• Data provided:
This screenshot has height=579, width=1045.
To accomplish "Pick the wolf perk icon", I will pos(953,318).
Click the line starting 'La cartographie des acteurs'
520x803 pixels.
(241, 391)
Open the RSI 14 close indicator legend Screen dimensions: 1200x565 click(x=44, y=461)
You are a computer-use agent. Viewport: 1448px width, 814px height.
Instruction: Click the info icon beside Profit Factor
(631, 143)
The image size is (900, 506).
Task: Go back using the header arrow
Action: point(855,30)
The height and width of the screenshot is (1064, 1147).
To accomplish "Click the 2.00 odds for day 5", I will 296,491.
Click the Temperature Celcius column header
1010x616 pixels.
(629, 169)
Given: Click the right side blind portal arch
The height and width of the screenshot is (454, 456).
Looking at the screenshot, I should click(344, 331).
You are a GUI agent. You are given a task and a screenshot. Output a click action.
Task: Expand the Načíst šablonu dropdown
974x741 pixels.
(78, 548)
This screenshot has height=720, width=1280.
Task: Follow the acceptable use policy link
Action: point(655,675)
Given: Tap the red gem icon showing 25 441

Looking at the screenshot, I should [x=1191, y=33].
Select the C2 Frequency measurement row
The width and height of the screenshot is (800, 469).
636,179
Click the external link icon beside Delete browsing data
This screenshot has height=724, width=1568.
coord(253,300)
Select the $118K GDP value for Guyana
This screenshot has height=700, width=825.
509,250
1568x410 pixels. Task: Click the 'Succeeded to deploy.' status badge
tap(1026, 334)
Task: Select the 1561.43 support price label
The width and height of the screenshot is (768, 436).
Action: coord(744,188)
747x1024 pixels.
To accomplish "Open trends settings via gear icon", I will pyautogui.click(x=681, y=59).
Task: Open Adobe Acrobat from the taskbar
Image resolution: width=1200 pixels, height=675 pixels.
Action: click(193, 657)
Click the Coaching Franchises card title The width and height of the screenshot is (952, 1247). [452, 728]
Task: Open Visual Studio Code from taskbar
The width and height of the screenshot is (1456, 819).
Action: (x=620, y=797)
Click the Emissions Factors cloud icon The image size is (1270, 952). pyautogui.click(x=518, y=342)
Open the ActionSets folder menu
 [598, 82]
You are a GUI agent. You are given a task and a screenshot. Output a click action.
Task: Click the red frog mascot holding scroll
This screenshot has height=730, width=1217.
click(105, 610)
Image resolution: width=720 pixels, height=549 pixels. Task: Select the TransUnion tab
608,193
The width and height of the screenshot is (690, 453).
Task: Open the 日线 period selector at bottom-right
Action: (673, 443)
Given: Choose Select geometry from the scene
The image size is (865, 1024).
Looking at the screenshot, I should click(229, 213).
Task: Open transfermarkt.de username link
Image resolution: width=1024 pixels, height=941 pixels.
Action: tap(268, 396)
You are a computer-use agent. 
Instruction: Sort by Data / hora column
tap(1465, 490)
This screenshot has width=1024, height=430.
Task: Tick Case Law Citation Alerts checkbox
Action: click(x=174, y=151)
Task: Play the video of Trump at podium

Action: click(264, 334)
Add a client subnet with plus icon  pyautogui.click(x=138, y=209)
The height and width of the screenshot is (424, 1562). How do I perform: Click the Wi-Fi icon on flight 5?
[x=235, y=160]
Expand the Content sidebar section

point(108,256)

• Exercise goal: Please find every line in the records above that holds the word "from" and copy it.

• Answer section:
Task: Open Adobe Acrobat from the taskbar
Task: Open Visual Studio Code from taskbar
Given: Choose Select geometry from the scene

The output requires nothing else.